*** Opening SOURCE MATERIAL ***

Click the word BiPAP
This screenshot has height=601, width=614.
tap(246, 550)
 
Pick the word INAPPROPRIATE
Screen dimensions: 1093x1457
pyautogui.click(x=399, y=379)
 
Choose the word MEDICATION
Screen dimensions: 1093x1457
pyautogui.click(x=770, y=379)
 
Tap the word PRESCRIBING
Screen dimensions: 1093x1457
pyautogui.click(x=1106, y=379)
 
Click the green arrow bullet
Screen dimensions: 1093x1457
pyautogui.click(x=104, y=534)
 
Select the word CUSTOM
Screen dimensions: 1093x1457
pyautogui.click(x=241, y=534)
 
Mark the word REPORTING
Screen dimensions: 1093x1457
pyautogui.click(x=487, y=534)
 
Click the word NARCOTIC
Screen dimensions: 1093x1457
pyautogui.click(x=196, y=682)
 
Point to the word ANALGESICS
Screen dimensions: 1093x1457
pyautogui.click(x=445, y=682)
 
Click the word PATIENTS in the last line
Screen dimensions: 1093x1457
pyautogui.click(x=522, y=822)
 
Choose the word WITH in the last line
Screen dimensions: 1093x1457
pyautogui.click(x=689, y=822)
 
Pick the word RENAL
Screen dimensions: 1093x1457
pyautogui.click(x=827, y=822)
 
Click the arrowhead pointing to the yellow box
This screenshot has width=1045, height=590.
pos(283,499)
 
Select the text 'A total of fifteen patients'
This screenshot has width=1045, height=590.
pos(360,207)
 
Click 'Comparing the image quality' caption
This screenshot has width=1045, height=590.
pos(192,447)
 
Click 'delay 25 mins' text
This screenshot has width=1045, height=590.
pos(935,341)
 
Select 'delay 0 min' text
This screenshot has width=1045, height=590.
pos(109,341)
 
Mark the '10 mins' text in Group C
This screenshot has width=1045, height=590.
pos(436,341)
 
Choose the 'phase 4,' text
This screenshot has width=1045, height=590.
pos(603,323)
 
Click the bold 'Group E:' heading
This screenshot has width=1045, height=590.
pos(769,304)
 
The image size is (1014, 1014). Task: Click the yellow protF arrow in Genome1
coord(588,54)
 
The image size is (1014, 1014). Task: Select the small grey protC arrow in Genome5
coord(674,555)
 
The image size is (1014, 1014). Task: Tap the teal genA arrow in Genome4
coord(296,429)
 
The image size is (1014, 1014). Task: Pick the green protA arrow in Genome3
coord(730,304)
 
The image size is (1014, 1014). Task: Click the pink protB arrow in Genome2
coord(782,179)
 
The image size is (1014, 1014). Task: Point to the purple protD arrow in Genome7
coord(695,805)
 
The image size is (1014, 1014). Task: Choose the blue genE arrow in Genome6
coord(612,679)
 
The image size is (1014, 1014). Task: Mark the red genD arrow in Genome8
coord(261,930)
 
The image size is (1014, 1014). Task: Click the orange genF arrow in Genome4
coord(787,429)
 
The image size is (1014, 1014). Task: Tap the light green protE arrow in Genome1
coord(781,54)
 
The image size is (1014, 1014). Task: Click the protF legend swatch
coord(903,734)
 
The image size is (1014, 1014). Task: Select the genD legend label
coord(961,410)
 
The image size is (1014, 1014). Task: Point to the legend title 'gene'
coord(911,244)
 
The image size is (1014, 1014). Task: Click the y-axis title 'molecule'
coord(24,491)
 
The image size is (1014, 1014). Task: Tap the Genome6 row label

*** Closing SOURCE MATERIAL ***

Output the lines above exactly, but only those between the line holding "Click the word NARCOTIC" and the line holding "Click 'Comparing the image quality' caption", inclusive.

Click the word NARCOTIC
Screen dimensions: 1093x1457
pyautogui.click(x=196, y=682)
 
Point to the word ANALGESICS
Screen dimensions: 1093x1457
pyautogui.click(x=445, y=682)
 
Click the word PATIENTS in the last line
Screen dimensions: 1093x1457
pyautogui.click(x=522, y=822)
 
Choose the word WITH in the last line
Screen dimensions: 1093x1457
pyautogui.click(x=689, y=822)
 
Pick the word RENAL
Screen dimensions: 1093x1457
pyautogui.click(x=827, y=822)
 
Click the arrowhead pointing to the yellow box
This screenshot has width=1045, height=590.
pos(283,499)
 
Select the text 'A total of fifteen patients'
This screenshot has width=1045, height=590.
pos(360,207)
 
Click 'Comparing the image quality' caption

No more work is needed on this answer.